Alexandre Bloch takes Donatella Flick LSO Conducting prize

Frenchman’s success earns a year in post at the LSO

Published: October 1, 2012 at 10:56 am

Alexandre Bloch has emerged victorious in the 2012 Donatella Flick LSO Conducting Competition. In an enthralling final at the Barbican in London, the French conductor, 27, impressed the judges with his performances of Weber’s Der Freischütz overture, Debussy’s La mer and a suite from Prokofiev’s Romeo and Juliet. The other finalists, conducting the London Symphony Orchestra in the same repertoire, were Ben Gernon and Stamatia Karampini, from Britain and Greece respectively.

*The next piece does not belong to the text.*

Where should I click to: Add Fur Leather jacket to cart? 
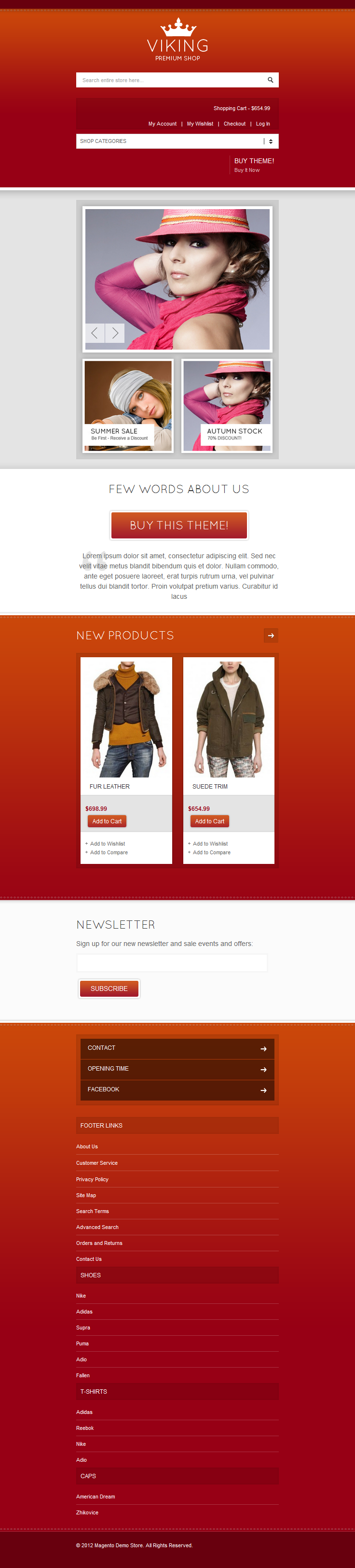point(107,821)
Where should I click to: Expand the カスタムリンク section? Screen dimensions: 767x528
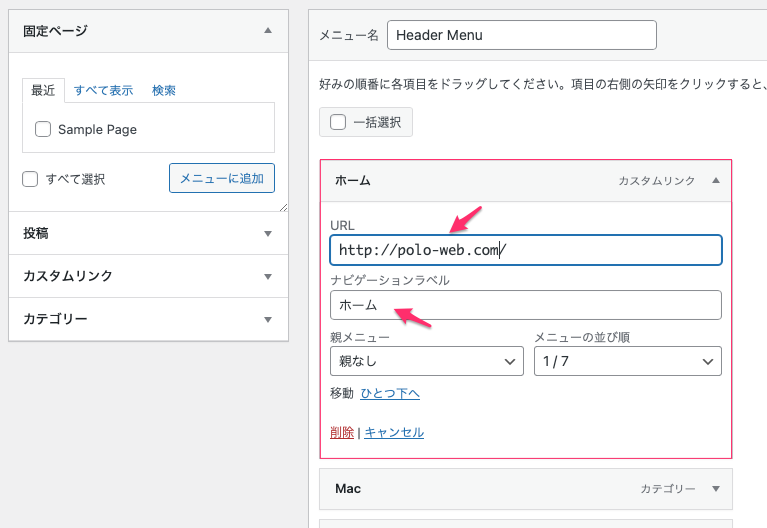[267, 276]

In taking the first prize, Bloch wins £15,000 plus the chance to become assistant conductor at the LSO for a year, a role that will involve working alongside principal conductor Valery Gergiev, rehearsing the orchestra and possibly even conducting it in concert.

Bloch, who studied in Orléans and Paris, is presently a junior fellow in conducting at the Royal Northern College of Music. The founder of his own Orchestre Antipodes ensemble in 2011, he has previously conducted orchestras including the Royal Concertgebouw and the Lucerne Festival Strings.

He is the 12th winner of the Donatella Flick competition, which was founded in 1990 to give talented young conductors the chance to begin a professional career. Previous winners have included Paul Mann (1998), François-Xavier Roth (2000) and Michal Dworzynski (2006).